General Header Fields

There are several headers that are applicable for both request and response messages. These header fields apply only to the overall message being transmitted; they do not apply to the entity being transferred. The general header fields defined in RFC 2616 are as follows:

  • The Cache-Control header field is used to specify directives that must be obeyed by all caching mechanisms along the request-response chain. The directives specify behavior intended to prevent caches from adversely interfering with the request or response. These directives typically override the default caching algorithms. Cache directives are unidirectional in that the presence of a directive in a request does not imply that the same directive is to be given in the response.

  • The Connection header field allows the sender to specify options that are desired for that particular connection and must not be communicated by proxies over further connections.

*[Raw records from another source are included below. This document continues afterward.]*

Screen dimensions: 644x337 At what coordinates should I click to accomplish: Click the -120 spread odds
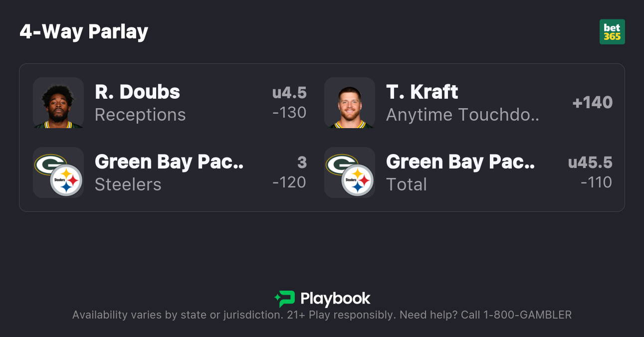coord(289,182)
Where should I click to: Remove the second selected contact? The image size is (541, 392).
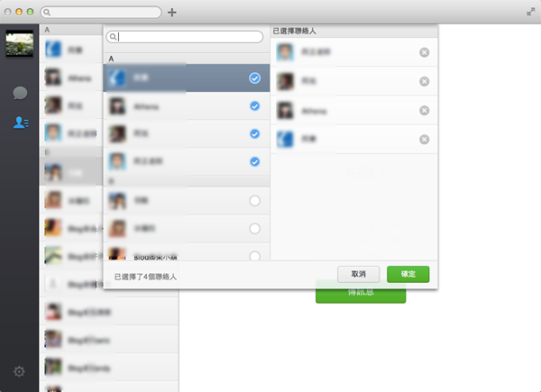[x=424, y=81]
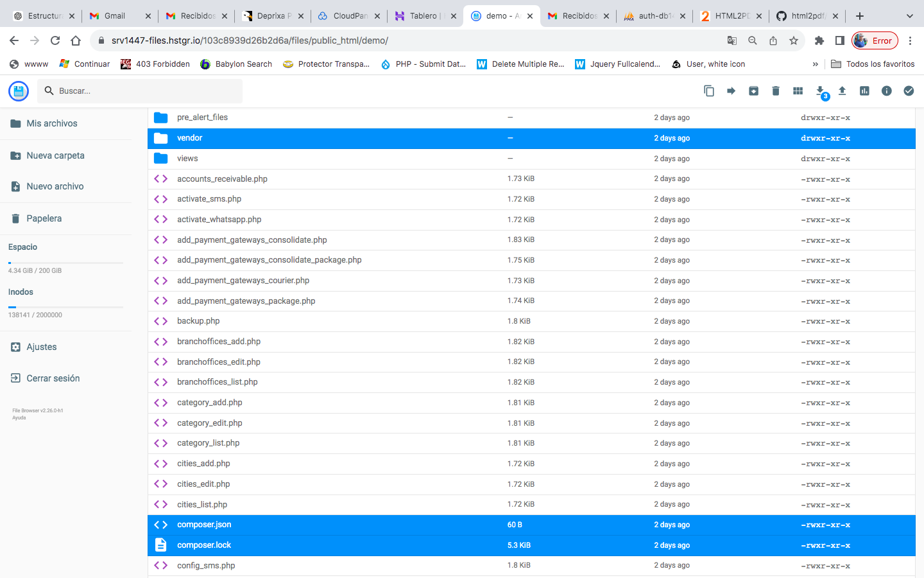
Task: Click Nueva carpeta in the sidebar
Action: click(55, 155)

  • The Date header field represents the date and time at which the message was originated. The field value is an HTTP-date, it must be sent in RFC 1123 date format. For example,

     Date: Sun, 9 Mar 2003 08:09:10 GMT 
  • The Pragma header field is used to include implementation-specific directives that might apply to any recipient along the request-response chain. All pragma directives specify optional behavior from the viewpoint of the protocol; however, some systems may require that behavior be consistent with the directives. For example,

     Pragma: no-cache 
  • The Trailer header field value indicates that the given set of header fields is present in the trailer of a message encoded with chunked transfer-coding. An HTTP/1.1 message should include a Trailer header field in a message using chunked transfer-coding with a nonempty trailer. Doing so allows the recipient to know which header fields to expect in the trailer.

  • The Transfer-Encoding header field indicates what (if any) type of transformation has been applied to the message-body in order to safely transfer it between the sender and the recipient. This differs from the content-coding in that the transfer-coding is a property of the message, not of the entity. For example,

     Transfer-Encoding: chunked 
  • The Upgrade header field allows the client to specify what additional communication protocols it supports and would like to use if the server finds it appropriate to switch protocols. The Upgrade header field is intended to provide a simple mechanism for transition from HTTP/1.1 to some other, incompatible protocol.

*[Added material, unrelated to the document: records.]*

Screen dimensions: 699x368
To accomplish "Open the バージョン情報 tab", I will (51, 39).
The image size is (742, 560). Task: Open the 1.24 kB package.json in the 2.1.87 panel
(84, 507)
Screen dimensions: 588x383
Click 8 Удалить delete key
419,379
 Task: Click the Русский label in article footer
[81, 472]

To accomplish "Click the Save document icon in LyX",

  • The Via header field must be used by gateways and proxies to indicate the intermediate protocols and recipients between the user agent and the server on requests, and between the origin server and the client on responses. It is intended to be used for tracking message forwards, avoiding request loops, and identifying the protocol capabilities of all senders along the request-response chain.

  • The Warning header field is used to carry additional information about the status or transformation of a message that might not be reflected in the message. This information is typically used to warn about a possible lack of semantic transparency from caching operations or transformations applied to the entity body of the message.

Microsoft Content Management Server 2002. A Complete Guide
Microsoft Content Management Server 2002: A Complete Guide
ISBN: 0321194446
EAN: 2147483647
Year: 2003
Pages: 298 © 2008-2017.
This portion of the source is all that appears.